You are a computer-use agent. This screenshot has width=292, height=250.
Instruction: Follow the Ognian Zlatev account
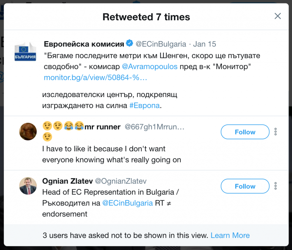[x=245, y=186]
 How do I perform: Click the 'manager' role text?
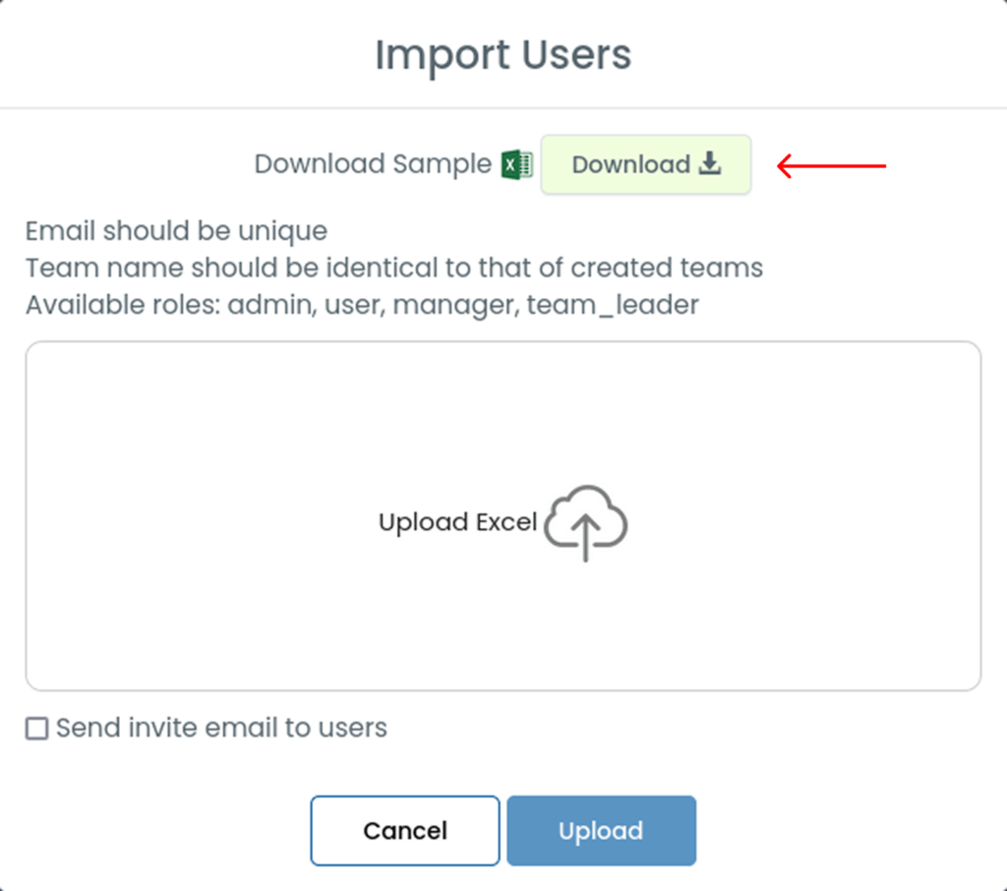pos(456,306)
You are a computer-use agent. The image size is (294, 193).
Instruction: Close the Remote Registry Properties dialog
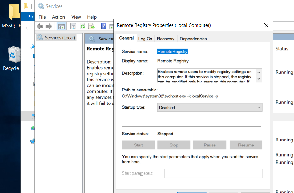[x=266, y=25]
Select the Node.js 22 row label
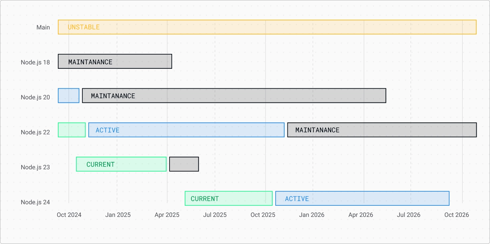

○ ○ ○ ○

Task objective — Repeat, exactly and in full, every entry in the data, but not the pictures.

Response below —
You are a computer-use agent. This screenshot has width=292, height=250.
Instruction: Follow the Ognian Zlatev account
[x=245, y=186]
 How do I perform: Click the 'manager' role text?
pos(456,306)
You are a computer-use agent. The image size is (294, 193).
Instruction: Close the Remote Registry Properties dialog
[x=266, y=25]
Select the Node.js 22 row label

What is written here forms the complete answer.